The Lysophosphatidic Acid LPA 1 Receptor as a Novel Molecular Target of Antidepressants in Neuronal Cells

Neuronal death and atrophy of brain limbic structures have been associated with stress and depression, and antidepressants have been reported to protect against neuronal cell loss induced by different neurotoxic insults. However, the molecular mechanisms mediating the neuroprotective effects of antidepressants have not been completely elucidated. Several studies have shown that the bioactive phospholipid lysophosphatidic acid (LPA) affects neurogenesis, synaptic plasticity and anxiety‐related behaviour through specific G‐protein coupled receptors, termed LPA 1–6 , which are expressed in the developing and adult brain. We have recently reported that different antidepressants induce growth factor receptor transactivation and cell proliferation in Chinese hamster ovary cells (Olianas et. al., Biochem. Pharmacol, 95, 311–323, 2015). In the present study, we show that in immortalized mouse hippocampal HT22 cells the tricyclic antidepressants amitriptyline and imipramine and the atypical antidepressants mianserin and mirtazapine trigger ERK1/2 phosphorylation and protect against apoptosis through the LPA 1 receptor. ERK1/2 phosphorylation induced by acute exposure to the antidepressants or LPA was inhibited by cell pre‐treatment with pertussis toxin, indicating the involvement of G proteins of the G i/o family. Antidepressants and LPA also promoted the phosphorylation of the transcription factor CREB, a downstream effector of ERK1/2 signaling. Cell treatment with either AM966, a selective LPA 1 receptor antagonist, or Ki16425, which preferentially blocks LPA 1 and LPA 3 receptors, significantly inhibited ERK1/2 and CREB phosphorylation elicited by the antidepressants.
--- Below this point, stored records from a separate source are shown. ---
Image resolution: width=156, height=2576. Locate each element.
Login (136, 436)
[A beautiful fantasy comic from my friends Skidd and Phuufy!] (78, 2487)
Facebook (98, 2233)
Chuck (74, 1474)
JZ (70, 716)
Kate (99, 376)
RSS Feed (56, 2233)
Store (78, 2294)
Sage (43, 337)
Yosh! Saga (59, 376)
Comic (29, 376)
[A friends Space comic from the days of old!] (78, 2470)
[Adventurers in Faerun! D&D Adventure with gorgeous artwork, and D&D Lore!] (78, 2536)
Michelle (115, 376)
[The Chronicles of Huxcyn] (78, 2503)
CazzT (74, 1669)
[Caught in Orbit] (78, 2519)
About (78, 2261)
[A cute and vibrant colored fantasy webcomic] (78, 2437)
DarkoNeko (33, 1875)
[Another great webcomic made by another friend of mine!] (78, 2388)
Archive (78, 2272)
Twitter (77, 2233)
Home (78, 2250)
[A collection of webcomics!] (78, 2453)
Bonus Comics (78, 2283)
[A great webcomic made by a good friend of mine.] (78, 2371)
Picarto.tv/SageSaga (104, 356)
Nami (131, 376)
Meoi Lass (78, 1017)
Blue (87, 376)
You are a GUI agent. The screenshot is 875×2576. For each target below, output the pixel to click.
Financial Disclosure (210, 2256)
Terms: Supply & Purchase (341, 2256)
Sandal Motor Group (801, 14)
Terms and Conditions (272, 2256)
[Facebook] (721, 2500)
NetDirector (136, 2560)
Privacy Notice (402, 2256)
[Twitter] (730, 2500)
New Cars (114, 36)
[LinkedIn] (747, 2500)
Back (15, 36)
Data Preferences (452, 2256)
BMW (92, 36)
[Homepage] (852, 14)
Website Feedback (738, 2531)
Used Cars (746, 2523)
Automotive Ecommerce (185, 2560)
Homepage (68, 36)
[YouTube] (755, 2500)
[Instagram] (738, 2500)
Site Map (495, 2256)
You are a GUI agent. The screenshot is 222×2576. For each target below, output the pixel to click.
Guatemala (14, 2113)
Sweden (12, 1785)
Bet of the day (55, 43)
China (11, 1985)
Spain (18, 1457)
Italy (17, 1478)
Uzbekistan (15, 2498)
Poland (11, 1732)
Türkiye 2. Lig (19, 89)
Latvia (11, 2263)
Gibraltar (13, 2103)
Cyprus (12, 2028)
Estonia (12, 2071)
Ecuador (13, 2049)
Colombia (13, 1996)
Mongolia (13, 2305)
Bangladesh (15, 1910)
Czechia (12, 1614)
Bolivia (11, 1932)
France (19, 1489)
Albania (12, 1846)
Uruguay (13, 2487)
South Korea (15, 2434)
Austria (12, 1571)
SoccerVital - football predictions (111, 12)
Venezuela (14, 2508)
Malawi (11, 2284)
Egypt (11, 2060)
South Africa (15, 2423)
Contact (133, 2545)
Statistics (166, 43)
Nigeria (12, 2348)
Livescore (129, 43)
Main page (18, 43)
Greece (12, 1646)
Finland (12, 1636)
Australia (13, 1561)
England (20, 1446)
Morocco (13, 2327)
HT22 hippocampal cells underwent apoptosis following serum deprivation. Antidepressants and LPA markedly attenuated neuronal apoptosis, as indexed by increased cell viability, decreased percentage of annexin V‐positive cells, inhibition of pro‐caspase activation and poly‐(ADP ribose) polymerase cleavage. AM966 and Ki16425 reduced the protective effects of antidepressants and LPA against HT22 hippocampal cell apoptosis. These data demonstrate the involvement of the LPA 1 receptor in the neuroprotective action of different classes of antidepressants. Support or Funding Information The study was supported by Regione Autonoma della Sardegna, Italy, L.R. n. 7/2007‐CRP10810/2012.